On June 25, 2024, Nairobi erupted. Nineteen people died when police fired on protesters as they stormed Parliament. Let’s be clear—these protesters knew exactly what was going on. They weren’t confused or misled. They saw the storm coming and met it head-on.
Young Kenyans had taken the Finance Bill 2024, broken it down, and translated it into several local languages. They even used ChatGPT to answer questions about what the bill really meant. Developers built a “Finance Bill GPT” on Telegram and X, so anyone could ask about specific clauses or look up their MPs’ contact details and give them a piece of their mind. When Parliament moved to vote, nobody needed an economist to explain what was at stake. The bill meant a 16% VAT slapped on bread, new taxes on mobile money transfers, a 2.5% annual tax on vehicles—basically, more money wrung from people who had nothing left to give.

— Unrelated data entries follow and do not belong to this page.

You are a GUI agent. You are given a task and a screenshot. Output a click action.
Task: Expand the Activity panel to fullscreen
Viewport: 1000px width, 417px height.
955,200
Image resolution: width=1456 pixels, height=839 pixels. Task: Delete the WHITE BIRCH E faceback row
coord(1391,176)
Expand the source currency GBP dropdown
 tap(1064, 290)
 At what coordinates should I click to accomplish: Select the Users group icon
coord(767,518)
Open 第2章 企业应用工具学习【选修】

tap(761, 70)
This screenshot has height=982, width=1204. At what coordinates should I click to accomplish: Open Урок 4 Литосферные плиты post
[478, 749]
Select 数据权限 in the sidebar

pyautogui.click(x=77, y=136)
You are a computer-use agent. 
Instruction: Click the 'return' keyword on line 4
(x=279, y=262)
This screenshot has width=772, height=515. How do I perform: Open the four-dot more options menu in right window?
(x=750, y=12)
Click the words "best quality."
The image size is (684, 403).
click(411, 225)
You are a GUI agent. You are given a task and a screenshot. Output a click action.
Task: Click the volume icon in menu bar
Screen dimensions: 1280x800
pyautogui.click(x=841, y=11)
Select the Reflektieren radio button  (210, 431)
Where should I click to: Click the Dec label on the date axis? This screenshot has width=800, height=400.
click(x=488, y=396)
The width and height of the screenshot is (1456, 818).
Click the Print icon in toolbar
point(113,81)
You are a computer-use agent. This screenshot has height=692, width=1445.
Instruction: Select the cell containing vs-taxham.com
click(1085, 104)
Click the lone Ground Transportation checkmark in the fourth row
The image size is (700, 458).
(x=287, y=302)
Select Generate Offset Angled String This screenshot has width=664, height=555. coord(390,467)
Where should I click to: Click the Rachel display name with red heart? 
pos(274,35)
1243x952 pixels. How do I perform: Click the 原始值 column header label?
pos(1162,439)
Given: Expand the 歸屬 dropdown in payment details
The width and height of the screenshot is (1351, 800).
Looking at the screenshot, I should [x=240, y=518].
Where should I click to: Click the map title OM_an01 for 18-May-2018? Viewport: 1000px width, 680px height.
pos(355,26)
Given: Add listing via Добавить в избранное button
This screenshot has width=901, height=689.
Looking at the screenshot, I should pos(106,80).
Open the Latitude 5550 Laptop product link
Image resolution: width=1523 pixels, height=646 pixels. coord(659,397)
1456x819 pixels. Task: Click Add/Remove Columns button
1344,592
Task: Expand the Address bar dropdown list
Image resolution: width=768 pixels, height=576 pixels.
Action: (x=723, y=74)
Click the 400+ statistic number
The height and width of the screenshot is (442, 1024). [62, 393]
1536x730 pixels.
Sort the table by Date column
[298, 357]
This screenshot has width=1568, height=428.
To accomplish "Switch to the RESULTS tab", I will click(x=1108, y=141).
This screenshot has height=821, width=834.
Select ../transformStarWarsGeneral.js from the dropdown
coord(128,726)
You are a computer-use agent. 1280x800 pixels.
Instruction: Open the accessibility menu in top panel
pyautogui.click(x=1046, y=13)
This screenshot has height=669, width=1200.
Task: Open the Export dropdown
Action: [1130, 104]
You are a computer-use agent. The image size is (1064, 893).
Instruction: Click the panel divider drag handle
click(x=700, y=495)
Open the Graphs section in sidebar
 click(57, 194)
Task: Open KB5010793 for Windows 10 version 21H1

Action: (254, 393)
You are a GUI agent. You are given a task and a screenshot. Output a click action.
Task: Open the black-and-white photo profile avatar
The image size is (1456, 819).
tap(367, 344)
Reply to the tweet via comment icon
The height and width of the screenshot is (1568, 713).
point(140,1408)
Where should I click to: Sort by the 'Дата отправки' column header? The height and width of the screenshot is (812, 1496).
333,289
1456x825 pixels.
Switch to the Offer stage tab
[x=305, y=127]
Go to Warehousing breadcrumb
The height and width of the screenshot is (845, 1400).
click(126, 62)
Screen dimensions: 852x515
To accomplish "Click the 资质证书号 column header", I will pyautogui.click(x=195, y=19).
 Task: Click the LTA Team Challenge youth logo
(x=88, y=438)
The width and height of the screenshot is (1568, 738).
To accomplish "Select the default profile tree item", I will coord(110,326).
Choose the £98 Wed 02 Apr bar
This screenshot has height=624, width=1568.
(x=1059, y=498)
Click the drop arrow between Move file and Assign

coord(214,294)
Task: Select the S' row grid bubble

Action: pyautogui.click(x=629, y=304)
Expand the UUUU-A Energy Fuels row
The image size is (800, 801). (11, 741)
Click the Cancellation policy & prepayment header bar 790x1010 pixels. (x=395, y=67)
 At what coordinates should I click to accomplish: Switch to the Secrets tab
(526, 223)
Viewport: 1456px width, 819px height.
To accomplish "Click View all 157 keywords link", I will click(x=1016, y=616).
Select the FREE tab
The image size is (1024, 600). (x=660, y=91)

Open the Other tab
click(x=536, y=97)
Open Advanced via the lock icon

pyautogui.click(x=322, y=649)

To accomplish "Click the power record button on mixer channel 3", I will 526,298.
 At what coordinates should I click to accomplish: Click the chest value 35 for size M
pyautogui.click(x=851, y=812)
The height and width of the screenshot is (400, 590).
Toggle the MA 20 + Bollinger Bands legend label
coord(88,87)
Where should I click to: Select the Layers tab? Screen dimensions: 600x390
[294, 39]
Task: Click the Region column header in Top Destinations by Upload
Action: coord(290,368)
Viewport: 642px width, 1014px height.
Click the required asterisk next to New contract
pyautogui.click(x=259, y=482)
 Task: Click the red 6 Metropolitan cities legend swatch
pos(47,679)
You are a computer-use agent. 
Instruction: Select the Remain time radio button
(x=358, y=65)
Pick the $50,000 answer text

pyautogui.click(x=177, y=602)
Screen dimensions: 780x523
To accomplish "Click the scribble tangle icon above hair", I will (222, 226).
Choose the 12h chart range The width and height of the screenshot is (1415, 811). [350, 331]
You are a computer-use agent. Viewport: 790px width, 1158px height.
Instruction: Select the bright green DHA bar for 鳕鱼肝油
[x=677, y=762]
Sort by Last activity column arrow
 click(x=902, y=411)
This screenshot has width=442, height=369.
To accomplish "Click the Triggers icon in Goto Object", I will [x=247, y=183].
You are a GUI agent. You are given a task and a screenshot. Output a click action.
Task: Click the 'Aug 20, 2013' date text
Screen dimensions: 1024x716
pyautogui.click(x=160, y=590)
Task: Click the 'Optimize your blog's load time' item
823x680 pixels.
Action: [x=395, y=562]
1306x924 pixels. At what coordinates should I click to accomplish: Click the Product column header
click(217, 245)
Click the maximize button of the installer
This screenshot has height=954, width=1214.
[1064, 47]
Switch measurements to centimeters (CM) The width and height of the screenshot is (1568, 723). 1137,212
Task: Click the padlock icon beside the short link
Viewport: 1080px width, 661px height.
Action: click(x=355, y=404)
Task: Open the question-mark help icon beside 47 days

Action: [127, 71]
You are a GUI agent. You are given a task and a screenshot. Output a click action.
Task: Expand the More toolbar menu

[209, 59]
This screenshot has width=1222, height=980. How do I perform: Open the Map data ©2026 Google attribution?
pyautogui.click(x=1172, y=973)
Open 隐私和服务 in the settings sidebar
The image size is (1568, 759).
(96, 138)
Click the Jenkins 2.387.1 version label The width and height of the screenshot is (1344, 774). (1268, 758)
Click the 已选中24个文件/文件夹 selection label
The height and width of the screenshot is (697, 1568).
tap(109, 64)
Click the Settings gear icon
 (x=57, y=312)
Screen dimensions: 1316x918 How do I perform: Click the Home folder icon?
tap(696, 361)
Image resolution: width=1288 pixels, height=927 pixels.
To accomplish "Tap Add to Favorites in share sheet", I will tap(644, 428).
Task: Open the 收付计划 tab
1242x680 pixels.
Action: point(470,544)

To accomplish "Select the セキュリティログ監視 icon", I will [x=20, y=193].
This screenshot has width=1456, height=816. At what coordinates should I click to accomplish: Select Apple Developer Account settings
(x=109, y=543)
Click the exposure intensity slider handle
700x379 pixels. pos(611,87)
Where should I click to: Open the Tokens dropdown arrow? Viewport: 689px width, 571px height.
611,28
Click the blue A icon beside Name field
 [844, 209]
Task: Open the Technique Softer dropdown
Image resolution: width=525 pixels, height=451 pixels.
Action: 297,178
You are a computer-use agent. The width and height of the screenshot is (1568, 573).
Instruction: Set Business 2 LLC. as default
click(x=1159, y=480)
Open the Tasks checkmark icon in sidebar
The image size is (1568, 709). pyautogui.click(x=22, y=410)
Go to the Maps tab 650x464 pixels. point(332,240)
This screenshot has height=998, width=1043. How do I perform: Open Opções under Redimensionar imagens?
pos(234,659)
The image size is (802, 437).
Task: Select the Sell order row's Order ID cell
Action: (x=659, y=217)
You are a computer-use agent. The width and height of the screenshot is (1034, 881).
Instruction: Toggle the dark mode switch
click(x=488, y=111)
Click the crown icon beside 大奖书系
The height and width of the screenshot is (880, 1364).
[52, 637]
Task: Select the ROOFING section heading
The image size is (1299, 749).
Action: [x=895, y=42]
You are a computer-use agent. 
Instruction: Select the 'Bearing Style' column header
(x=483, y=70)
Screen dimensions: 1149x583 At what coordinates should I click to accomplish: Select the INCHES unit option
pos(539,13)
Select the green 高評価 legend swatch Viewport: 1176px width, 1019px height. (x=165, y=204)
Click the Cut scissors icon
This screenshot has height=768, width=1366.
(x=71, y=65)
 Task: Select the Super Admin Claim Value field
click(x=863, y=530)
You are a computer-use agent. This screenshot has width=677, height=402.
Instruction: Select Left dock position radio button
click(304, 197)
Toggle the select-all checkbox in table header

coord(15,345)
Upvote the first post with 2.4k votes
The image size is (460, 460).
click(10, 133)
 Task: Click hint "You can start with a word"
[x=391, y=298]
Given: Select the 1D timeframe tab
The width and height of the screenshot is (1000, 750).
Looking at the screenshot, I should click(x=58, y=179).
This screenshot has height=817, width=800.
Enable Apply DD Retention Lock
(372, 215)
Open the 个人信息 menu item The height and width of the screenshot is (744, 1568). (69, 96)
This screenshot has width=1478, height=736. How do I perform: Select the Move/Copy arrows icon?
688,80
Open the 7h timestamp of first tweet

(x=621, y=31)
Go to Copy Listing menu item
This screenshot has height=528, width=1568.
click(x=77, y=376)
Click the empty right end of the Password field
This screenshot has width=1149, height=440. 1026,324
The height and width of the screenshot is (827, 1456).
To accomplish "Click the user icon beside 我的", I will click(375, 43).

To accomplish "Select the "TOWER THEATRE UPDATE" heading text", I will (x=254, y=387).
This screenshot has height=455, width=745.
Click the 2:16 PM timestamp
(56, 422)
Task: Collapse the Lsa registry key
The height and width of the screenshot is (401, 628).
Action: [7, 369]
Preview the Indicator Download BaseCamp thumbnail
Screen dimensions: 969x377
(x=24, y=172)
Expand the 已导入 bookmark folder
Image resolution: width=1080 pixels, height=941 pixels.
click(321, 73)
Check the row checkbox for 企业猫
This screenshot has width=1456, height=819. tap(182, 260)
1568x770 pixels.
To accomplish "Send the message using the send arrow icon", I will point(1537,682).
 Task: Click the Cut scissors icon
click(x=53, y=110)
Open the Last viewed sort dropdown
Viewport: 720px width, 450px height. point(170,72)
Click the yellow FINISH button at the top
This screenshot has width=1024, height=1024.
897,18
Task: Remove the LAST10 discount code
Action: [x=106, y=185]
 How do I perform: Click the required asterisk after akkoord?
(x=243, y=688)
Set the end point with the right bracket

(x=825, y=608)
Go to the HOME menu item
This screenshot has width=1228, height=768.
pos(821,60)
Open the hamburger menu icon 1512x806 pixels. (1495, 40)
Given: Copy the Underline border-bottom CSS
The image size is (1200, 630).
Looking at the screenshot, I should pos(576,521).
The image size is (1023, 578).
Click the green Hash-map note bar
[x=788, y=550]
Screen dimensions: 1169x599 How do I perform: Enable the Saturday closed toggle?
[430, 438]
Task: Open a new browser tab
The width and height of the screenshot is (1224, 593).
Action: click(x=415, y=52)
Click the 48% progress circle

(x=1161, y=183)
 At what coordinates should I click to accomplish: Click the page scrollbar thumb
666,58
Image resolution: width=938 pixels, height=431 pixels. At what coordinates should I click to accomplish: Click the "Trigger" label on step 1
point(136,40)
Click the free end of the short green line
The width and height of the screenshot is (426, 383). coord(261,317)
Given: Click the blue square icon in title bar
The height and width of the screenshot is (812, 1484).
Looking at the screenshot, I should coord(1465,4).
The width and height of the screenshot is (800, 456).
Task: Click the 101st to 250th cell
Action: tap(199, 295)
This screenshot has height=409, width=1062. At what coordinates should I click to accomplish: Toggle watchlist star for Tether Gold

The violence wasn’t new. Kenya has seen state brutality before. What made June 2024 different was the protesters’ sharp understanding of the system squeezing them. They knew the Finance Bill wasn’t just about Kenya—it was about meeting IMF program targets. They saw the link between their empty wallets and debt sustainability spreadsheets in Washington. And when President William Ruto called the assault on Parliament “treasonous,” they didn’t buy it for a second.
This was the moment the IMF didn’t see coming: a generation that could fact-check its own exploitation in real time.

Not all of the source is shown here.